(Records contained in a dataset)
======

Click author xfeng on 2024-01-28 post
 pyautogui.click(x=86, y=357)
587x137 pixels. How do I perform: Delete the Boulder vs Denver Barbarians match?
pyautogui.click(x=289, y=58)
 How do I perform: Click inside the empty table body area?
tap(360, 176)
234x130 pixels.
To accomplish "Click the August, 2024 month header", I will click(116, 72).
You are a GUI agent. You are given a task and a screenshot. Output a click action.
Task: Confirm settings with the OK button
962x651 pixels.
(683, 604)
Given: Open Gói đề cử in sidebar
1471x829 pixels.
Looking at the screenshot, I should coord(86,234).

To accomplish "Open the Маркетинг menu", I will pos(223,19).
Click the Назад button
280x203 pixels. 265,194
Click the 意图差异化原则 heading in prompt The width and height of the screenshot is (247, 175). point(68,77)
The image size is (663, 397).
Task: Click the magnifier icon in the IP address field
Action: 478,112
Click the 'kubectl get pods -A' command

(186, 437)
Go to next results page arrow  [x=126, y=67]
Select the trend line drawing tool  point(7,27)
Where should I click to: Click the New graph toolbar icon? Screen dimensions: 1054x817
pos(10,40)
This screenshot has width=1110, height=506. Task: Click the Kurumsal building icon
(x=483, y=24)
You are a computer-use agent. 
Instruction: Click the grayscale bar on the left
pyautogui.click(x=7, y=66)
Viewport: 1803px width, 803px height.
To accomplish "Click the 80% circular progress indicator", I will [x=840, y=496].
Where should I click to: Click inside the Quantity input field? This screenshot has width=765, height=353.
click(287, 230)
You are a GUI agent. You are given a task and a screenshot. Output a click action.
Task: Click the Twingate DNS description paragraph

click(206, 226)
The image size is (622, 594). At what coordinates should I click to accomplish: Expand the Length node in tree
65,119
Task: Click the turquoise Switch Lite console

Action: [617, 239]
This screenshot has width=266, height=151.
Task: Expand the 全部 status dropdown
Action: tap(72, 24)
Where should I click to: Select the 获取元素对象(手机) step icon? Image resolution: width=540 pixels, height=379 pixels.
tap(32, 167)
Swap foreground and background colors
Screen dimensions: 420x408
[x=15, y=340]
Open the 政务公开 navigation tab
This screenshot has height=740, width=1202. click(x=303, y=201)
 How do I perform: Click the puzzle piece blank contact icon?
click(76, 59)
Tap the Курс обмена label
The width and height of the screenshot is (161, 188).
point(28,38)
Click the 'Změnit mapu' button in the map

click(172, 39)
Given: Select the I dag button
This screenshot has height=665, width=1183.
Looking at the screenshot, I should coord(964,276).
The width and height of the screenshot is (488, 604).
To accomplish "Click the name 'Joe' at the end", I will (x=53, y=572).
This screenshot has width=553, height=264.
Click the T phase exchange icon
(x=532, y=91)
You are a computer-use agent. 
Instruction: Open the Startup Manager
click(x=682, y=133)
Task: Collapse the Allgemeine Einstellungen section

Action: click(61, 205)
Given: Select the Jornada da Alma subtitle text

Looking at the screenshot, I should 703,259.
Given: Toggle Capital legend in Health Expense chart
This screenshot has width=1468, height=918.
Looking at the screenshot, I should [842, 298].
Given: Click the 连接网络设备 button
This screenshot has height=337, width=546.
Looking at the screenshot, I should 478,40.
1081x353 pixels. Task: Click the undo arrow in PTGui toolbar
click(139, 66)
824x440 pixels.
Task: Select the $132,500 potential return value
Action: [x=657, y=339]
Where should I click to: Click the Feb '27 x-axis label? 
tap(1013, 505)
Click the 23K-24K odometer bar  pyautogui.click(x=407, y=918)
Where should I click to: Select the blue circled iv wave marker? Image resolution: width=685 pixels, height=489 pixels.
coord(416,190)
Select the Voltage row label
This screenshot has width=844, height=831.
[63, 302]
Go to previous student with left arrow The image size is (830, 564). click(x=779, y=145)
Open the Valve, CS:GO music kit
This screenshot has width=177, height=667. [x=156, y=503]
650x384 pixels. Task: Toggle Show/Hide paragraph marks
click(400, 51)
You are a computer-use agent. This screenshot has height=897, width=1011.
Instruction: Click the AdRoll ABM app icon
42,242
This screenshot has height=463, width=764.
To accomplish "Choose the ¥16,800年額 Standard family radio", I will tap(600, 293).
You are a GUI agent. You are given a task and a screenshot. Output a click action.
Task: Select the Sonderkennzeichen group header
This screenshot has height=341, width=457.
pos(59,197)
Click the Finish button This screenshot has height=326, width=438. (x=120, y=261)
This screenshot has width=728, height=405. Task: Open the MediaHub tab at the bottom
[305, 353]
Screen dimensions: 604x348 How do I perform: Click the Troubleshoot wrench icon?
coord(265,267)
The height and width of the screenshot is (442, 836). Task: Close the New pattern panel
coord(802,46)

======

== ASSIGNED TASK ==
Write each line of the data above out again without altering a word.

== EXPECTED OUTPUT ==
Click author xfeng on 2024-01-28 post
 pyautogui.click(x=86, y=357)
587x137 pixels. How do I perform: Delete the Boulder vs Denver Barbarians match?
pyautogui.click(x=289, y=58)
 How do I perform: Click inside the empty table body area?
tap(360, 176)
234x130 pixels.
To accomplish "Click the August, 2024 month header", I will click(116, 72).
You are a GUI agent. You are given a task and a screenshot. Output a click action.
Task: Confirm settings with the OK button
962x651 pixels.
(683, 604)
Given: Open Gói đề cử in sidebar
1471x829 pixels.
Looking at the screenshot, I should coord(86,234).

To accomplish "Open the Маркетинг menu", I will pos(223,19).
Click the Назад button
280x203 pixels. 265,194
Click the 意图差异化原则 heading in prompt The width and height of the screenshot is (247, 175). point(68,77)
The image size is (663, 397).
Task: Click the magnifier icon in the IP address field
Action: 478,112
Click the 'kubectl get pods -A' command

(186, 437)
Go to next results page arrow  [x=126, y=67]
Select the trend line drawing tool  point(7,27)
Where should I click to: Click the New graph toolbar icon? Screen dimensions: 1054x817
pos(10,40)
This screenshot has width=1110, height=506. Task: Click the Kurumsal building icon
(x=483, y=24)
You are a computer-use agent. 
Instruction: Click the grayscale bar on the left
pyautogui.click(x=7, y=66)
Viewport: 1803px width, 803px height.
To accomplish "Click the 80% circular progress indicator", I will [x=840, y=496].
Where should I click to: Click inside the Quantity input field? This screenshot has width=765, height=353.
click(287, 230)
You are a GUI agent. You are given a task and a screenshot. Output a click action.
Task: Click the Twingate DNS description paragraph

click(206, 226)
The image size is (622, 594). At what coordinates should I click to accomplish: Expand the Length node in tree
65,119
Task: Click the turquoise Switch Lite console

Action: [617, 239]
This screenshot has width=266, height=151.
Task: Expand the 全部 status dropdown
Action: tap(72, 24)
Where should I click to: Select the 获取元素对象(手机) step icon? Image resolution: width=540 pixels, height=379 pixels.
tap(32, 167)
Swap foreground and background colors
Screen dimensions: 420x408
[x=15, y=340]
Open the 政务公开 navigation tab
This screenshot has height=740, width=1202. click(x=303, y=201)
 How do I perform: Click the puzzle piece blank contact icon?
click(76, 59)
Tap the Курс обмена label
The width and height of the screenshot is (161, 188).
point(28,38)
Click the 'Změnit mapu' button in the map

click(172, 39)
Given: Select the I dag button
This screenshot has height=665, width=1183.
Looking at the screenshot, I should coord(964,276).
The width and height of the screenshot is (488, 604).
To accomplish "Click the name 'Joe' at the end", I will (x=53, y=572).
This screenshot has width=553, height=264.
Click the T phase exchange icon
(x=532, y=91)
You are a computer-use agent. 
Instruction: Open the Startup Manager
click(x=682, y=133)
Task: Collapse the Allgemeine Einstellungen section

Action: click(61, 205)
Given: Select the Jornada da Alma subtitle text

Looking at the screenshot, I should 703,259.
Given: Toggle Capital legend in Health Expense chart
This screenshot has width=1468, height=918.
Looking at the screenshot, I should [842, 298].
Given: Click the 连接网络设备 button
This screenshot has height=337, width=546.
Looking at the screenshot, I should 478,40.
1081x353 pixels. Task: Click the undo arrow in PTGui toolbar
click(139, 66)
824x440 pixels.
Task: Select the $132,500 potential return value
Action: [x=657, y=339]
Where should I click to: Click the Feb '27 x-axis label? 
tap(1013, 505)
Click the 23K-24K odometer bar  pyautogui.click(x=407, y=918)
Where should I click to: Select the blue circled iv wave marker? Image resolution: width=685 pixels, height=489 pixels.
coord(416,190)
Select the Voltage row label
This screenshot has width=844, height=831.
[63, 302]
Go to previous student with left arrow The image size is (830, 564). click(x=779, y=145)
Open the Valve, CS:GO music kit
This screenshot has width=177, height=667. [x=156, y=503]
650x384 pixels. Task: Toggle Show/Hide paragraph marks
click(400, 51)
You are a computer-use agent. This screenshot has height=897, width=1011.
Instruction: Click the AdRoll ABM app icon
42,242
This screenshot has height=463, width=764.
To accomplish "Choose the ¥16,800年額 Standard family radio", I will tap(600, 293).
You are a GUI agent. You are given a task and a screenshot. Output a click action.
Task: Select the Sonderkennzeichen group header
This screenshot has height=341, width=457.
pos(59,197)
Click the Finish button This screenshot has height=326, width=438. (x=120, y=261)
This screenshot has width=728, height=405. Task: Open the MediaHub tab at the bottom
[305, 353]
Screen dimensions: 604x348 How do I perform: Click the Troubleshoot wrench icon?
coord(265,267)
The height and width of the screenshot is (442, 836). Task: Close the New pattern panel
coord(802,46)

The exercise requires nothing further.